===== Data shown
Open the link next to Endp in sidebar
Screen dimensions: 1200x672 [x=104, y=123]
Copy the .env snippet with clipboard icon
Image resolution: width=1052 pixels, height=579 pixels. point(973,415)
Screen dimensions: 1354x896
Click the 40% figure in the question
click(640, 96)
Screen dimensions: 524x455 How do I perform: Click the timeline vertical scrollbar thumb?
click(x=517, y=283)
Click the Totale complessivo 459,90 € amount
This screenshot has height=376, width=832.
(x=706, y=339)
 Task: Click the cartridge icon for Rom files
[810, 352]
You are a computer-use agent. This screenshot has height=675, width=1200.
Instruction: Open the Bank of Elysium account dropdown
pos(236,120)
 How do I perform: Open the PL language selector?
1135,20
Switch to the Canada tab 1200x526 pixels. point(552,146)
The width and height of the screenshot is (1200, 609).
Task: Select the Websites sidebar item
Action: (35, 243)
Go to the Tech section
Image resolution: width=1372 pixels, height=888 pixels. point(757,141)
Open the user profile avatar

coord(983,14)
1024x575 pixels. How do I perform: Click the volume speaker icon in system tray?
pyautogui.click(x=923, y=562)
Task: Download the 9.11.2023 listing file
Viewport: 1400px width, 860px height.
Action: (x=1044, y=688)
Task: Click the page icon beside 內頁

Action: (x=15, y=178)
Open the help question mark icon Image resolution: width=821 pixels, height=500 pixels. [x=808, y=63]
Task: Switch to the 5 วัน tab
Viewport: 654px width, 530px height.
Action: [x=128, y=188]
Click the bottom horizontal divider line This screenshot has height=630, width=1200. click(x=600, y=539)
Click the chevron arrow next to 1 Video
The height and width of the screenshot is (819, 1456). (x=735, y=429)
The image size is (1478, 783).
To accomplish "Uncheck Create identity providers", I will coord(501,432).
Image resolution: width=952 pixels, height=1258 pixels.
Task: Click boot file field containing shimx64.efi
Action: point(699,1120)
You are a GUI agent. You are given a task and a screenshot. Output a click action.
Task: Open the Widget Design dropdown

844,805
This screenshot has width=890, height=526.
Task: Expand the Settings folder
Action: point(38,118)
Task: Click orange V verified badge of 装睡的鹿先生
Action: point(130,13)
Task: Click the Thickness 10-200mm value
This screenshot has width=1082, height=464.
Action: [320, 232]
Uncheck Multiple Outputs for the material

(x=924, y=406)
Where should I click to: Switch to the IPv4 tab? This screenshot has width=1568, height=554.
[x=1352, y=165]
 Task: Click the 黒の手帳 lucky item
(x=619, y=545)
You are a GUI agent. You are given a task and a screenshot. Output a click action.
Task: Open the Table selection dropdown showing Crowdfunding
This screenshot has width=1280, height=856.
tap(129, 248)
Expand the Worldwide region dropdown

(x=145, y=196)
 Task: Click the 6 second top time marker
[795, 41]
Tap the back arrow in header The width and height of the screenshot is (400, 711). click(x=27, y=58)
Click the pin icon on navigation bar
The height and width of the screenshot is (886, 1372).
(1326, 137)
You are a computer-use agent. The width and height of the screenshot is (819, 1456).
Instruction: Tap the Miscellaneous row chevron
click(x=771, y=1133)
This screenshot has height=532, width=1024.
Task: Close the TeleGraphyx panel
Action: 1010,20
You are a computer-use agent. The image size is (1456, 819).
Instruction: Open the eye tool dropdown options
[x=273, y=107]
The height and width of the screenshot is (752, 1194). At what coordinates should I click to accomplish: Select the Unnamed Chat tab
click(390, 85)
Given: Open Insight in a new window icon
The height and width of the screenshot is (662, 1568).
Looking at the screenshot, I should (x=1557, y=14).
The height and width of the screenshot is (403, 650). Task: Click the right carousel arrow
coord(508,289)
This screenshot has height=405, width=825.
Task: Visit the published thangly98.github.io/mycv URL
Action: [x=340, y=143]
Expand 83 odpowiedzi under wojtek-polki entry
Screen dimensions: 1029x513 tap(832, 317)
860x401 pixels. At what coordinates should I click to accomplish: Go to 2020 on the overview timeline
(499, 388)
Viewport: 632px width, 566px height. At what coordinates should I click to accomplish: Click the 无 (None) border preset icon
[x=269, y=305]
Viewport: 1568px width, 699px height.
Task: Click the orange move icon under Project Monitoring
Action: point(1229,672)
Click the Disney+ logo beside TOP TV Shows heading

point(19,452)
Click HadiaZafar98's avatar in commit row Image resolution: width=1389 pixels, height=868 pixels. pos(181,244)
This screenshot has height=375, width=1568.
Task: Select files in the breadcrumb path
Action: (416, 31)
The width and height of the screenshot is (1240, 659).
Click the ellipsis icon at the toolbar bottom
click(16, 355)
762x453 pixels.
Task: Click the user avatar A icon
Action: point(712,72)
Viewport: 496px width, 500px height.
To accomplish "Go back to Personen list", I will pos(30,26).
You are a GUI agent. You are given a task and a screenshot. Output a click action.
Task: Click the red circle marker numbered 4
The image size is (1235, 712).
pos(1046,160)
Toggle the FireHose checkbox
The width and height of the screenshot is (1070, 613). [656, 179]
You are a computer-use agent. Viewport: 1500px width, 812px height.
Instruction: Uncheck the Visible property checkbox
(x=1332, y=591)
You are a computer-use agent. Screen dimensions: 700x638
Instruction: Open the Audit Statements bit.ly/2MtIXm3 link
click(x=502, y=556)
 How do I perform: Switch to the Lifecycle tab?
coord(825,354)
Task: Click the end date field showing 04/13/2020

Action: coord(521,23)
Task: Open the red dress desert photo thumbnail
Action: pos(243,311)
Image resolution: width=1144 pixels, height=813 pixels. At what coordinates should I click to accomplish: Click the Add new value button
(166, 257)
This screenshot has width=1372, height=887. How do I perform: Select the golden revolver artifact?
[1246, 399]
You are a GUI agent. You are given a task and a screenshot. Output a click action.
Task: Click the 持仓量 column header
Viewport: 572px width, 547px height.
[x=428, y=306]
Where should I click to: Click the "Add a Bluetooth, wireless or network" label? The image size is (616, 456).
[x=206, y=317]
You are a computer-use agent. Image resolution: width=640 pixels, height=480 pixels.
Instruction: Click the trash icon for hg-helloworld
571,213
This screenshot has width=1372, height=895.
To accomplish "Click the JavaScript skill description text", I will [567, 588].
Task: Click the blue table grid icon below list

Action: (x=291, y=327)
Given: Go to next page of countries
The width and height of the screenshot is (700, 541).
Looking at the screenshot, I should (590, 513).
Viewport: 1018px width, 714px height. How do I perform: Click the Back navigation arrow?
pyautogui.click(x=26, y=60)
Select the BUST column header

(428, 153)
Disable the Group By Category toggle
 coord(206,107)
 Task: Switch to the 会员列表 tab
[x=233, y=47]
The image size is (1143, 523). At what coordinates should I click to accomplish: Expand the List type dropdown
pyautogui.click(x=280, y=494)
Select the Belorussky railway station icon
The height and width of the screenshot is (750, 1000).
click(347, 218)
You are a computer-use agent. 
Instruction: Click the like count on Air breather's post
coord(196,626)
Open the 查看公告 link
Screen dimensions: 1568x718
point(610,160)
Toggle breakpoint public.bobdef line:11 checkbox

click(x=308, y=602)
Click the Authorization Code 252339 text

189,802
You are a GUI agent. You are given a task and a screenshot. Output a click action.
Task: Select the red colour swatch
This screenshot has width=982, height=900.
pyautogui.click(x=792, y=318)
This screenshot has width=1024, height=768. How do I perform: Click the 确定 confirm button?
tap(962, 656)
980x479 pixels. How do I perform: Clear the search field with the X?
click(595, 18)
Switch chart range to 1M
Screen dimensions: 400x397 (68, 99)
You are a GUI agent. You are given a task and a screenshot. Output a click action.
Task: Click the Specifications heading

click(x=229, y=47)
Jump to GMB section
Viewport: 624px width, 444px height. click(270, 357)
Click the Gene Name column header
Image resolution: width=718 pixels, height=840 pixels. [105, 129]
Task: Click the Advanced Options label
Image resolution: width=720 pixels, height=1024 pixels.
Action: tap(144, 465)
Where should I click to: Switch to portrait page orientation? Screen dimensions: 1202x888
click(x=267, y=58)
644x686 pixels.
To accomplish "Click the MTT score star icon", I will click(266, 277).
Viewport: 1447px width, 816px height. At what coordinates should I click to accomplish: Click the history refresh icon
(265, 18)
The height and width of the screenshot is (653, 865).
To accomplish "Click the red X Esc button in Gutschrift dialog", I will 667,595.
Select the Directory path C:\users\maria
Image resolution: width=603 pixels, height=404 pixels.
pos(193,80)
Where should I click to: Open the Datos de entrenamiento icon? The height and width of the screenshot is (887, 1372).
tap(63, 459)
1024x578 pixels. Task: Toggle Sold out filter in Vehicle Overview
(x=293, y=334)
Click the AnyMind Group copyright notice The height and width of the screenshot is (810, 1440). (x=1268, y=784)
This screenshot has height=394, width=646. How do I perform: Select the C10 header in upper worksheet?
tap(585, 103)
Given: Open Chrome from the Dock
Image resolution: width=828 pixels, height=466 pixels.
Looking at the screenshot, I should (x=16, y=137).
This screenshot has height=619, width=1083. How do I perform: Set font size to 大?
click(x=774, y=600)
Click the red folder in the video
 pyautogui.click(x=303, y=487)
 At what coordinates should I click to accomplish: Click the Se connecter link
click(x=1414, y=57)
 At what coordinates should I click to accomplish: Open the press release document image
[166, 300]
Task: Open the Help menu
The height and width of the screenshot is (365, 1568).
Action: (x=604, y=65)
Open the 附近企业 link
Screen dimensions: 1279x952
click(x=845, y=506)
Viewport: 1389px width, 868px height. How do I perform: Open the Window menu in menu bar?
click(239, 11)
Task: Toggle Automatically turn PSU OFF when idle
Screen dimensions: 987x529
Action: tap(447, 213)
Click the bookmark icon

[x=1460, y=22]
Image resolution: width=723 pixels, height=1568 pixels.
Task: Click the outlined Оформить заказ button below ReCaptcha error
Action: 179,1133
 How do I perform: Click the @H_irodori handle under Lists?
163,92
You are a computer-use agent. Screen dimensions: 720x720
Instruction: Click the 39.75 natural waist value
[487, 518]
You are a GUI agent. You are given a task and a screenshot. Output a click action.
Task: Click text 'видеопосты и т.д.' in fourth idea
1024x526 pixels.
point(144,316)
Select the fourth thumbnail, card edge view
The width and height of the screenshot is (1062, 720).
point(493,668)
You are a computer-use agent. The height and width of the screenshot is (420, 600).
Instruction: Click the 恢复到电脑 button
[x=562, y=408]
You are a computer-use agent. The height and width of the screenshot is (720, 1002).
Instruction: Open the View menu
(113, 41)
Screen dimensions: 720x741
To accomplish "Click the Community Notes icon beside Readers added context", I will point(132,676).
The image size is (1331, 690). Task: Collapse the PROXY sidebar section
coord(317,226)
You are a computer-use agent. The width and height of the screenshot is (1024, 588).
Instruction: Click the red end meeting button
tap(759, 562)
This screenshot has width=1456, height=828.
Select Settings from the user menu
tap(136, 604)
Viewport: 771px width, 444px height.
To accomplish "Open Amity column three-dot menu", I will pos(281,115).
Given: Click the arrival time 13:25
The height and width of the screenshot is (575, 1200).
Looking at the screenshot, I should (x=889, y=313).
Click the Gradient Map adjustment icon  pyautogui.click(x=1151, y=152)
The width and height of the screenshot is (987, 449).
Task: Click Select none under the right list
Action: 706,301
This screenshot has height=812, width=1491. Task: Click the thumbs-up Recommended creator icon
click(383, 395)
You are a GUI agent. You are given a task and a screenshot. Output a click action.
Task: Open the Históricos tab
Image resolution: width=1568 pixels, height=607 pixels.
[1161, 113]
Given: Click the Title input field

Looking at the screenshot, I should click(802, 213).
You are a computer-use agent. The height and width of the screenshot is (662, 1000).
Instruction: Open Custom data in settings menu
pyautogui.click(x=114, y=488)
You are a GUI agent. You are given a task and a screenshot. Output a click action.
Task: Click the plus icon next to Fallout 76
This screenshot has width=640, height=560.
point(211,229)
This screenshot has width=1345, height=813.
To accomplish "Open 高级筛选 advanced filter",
==========
● Assigned task:
Which lines above carry the string "fourth"? Copy those lines.

● Answer section:
Task: Click text 'видеопосты и т.д.' in fourth idea
Select the fourth thumbnail, card edge view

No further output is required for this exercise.